I wander through the house and pause before a mirror. The image looking back at me can’t be more than three or four years old.
So I’m three or four years old. I’m back on the farm where I grew up. That means… BUSTER! I run out the back door and called. “Buster! Buster! Here boy.” Oh, please let it be.
There, from around the corn crib—a black and white streak who jumps on me and licks my face as I hug him. My dog. My constant companion, the best and only friend when a small kid growing up on the farm.
“C’mon Buster.” And we head down through the pasture towards the woods where we spent most of our time. Buster and me—running free in grass still damp. This must be heaven. There is the big black cherry tree and the small creek. Squirrels jump from branch to branch. Buster and me in the woods. This is heaven.
The lawyer fussed, anxious that the clone be awakened. Finally Dr. Rawl said:
“Norma. You’re his favorite. Talk to him. Try to wake him.”
The nurse leans down, lightly rubbing the boy’s chest, speaking softly:
“Mr. Brady… Mr. Brady… Can you hear me? Can you wake up?” Then more sternly: “C ‘mon Sam. Wake up now.”
I hear my mom calling. She usually never called for me, she called Buster instead when she wanted me. I don’t want to leave the woods, but dutifully follow Buster back toward the house as I usually did.
The boy sat up in the bed. “Damn it, Norma, I was having a nice dream. So what do you want?”
“Uncle Samuel? Is that you?” asked the lawyer.
The boy looks at the lawyer, then at his body. “So it appears, Dwaine. Though it seems that I’ve changed a bit,” Sam said.

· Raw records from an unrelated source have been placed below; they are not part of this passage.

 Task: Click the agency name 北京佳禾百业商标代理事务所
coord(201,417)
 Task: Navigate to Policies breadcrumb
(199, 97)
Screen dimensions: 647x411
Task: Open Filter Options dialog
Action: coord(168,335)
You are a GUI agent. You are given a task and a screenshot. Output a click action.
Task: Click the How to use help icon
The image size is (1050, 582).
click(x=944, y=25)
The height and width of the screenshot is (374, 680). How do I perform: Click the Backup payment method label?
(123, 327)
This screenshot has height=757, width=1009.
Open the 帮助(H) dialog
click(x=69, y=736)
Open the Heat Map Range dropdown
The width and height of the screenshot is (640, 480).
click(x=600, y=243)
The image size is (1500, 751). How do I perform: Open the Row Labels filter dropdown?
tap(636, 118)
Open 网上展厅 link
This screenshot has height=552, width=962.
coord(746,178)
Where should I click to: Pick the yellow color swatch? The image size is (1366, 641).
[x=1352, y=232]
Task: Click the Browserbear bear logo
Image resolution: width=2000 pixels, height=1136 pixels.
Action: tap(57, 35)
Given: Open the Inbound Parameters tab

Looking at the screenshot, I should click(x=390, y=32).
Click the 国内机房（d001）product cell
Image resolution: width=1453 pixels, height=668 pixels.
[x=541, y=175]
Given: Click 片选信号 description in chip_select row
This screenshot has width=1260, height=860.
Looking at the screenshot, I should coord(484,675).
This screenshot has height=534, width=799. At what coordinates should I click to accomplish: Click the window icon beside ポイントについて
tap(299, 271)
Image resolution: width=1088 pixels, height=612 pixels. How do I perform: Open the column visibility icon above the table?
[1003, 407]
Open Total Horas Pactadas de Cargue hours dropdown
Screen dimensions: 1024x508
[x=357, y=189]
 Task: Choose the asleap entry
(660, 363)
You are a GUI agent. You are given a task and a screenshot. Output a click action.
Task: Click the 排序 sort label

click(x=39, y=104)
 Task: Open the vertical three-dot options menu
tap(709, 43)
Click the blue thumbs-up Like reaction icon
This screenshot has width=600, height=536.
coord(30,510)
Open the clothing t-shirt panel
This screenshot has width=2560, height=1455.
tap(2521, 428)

There is a sigh of relief among the assembled group, excited now that the transfer has worked, at least to some extent. When the initial euphoria wore off, there began a series of tests to try and determine how much of Sam’s memory the small boy retained. For the next 2 hours they questioned Sam. It was eerie to hear the mature ‘voice’—syntax and vocabulary—of Sam coming through the high small voice of a four year old boy.
Sam finally calls a halt to the interrogation and tells Dwaine: “Time for you and me to talk business. OK. Everybody else out.”
After a half hour of intense conversation about running the Brady empire, Dwaine is discussing whether to dismiss the CEO of a newly acquired company. He notices that Sam has quit listening and is looking off into the distance.
“Sam, are you ok? Do you want to rest?”
“No. Give me your phone.” Sam punches in a number from memory. “Dockery. Go to a little town in Ohio called Hunter. Go about 3 miles south and there is a farm on the left as you come down the hill. Buy it. If the house needs work, get it done. If the house is gone, build a 1930s style farm house—just a modest farm house. Get it done—today—and call Dwaine when you’re finished.”
“Dwaine. Get Shirley in here.”
Dwaine still found it strange to hear Sam’s ‘voice’ coming out of the small boy. It was going to take a while to think of the small boy as Sam.
Within minutes Sam’s private secretary enters the room—even though it is only four am.
“Shirley. Find someone who raises border collies—make sure he raises working dogs. Send a plane. Have him bring a litter here. Send in Norma on your way out.”
“OK, Dwaine. Here’s the deal. I was dreaming when I woke up. And now I realize the time in my life when I was happiest—when I was a boy living on a small remote farm and got to roam the woods with my dog. I’m not going to give up the chance to relive that experience. You are in charge. I don’t want to hear from you for about five years, even if things go to hell. I know I can always rebuild. I don’t want anything to get in the way of the next few years. Now I just need a surrogate mother.”
The nurse Norma arrives. Sam looks at her.
“Did you ever want to live on a farm?”